An Unexpected Finding During a Breast Excisional Biopsy: A Case Report

Background: Pacemaker leads within the breast are rare. Although it is infrequent, there are some reports of implanted cardiac devices or wires migrating into breast tissue or through the chest wall. To the best of our knowledge, there are no current reports of pacemaker leads within the breast tissue of a patient with concurrent breast cancer. This case aims to detail the surgical management of this rare phenomenon.

Case Presentation: A pacemaker-dependent, female patient presented to the operating room for a left breast excisional biopsy. Intraoperatively, two epicardial leads were unexpectedly found within the center of the patient’s breast tissue. Since the two leads were found to be transecting the left breast mass, the mass was removed in pieces. Postoperative pathology revealed a 2.2 cm invasive papillary carcinoma. Due to concern for unclear margin status, the patient elected for a left modified radical mastectomy and sentinel lymph node biopsy following the implantation of a new pacemaker lateralized to the right side of the chest. Following this operation, final pathology was negative for residual cancer. Sentinel lymph node biopsy was negative.

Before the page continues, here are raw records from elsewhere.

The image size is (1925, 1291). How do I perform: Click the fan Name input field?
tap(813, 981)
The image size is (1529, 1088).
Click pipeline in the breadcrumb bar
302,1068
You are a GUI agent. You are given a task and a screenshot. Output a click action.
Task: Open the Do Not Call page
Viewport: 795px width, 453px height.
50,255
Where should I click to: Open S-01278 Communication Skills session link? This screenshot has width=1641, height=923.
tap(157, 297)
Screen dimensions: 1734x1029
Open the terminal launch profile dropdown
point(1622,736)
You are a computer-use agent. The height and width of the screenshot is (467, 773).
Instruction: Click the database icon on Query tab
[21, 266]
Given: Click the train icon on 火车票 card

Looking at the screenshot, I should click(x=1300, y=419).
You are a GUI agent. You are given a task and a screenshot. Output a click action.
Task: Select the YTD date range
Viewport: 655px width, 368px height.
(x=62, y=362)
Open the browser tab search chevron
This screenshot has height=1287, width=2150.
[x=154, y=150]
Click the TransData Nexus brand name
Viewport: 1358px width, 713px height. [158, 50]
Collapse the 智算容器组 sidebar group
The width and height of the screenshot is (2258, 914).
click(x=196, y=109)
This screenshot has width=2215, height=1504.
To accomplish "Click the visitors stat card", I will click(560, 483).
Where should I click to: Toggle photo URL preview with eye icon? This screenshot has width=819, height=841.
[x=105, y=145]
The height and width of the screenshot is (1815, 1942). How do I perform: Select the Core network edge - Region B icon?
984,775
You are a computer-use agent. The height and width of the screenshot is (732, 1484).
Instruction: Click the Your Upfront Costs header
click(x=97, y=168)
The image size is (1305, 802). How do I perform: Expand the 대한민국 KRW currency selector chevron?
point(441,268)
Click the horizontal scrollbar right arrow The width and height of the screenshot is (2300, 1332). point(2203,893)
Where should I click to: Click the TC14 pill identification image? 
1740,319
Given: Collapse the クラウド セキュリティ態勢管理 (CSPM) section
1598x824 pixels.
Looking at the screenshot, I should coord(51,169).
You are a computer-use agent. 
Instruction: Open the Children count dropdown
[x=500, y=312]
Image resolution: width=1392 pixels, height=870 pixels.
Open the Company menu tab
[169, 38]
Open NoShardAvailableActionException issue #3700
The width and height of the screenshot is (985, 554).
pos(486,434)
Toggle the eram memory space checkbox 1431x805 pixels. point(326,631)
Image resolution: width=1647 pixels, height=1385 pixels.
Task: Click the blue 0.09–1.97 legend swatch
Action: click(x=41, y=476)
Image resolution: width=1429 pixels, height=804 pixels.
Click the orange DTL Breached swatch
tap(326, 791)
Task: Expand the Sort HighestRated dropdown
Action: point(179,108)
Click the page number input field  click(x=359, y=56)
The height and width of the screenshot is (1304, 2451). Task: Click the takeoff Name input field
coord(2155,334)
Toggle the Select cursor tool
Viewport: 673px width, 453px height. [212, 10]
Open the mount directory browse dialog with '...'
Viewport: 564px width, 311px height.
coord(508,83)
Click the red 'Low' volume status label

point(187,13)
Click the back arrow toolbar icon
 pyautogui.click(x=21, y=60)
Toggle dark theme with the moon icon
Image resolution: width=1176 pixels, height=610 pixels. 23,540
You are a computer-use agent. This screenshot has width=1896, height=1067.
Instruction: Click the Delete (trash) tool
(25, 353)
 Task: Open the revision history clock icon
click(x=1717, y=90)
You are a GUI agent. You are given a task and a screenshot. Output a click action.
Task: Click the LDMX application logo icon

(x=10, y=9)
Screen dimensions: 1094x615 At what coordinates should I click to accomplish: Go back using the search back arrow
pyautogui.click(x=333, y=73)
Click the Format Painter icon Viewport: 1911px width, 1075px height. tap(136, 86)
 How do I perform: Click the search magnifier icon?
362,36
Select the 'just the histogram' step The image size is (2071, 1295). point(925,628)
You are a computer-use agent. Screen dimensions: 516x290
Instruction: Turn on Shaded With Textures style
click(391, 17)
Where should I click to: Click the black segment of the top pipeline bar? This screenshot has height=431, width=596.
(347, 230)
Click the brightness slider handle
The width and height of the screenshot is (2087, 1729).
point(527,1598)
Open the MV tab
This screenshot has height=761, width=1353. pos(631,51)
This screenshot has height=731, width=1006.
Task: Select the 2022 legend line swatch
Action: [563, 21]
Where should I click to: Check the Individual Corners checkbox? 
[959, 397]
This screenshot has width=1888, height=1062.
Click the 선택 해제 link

Conclusion: This case describes an interdisciplinary approach to the relocation of a permanent pacemaker and clinical treatment of a patient’s breast cancer. If encountered, the presence of a pacemaker lead within the breast of a patient with breast cancer will likely require an individualized management strategy. Therefore, collaboration between cardiologists and surgeons is vital to successful clinical management of this phenomenon.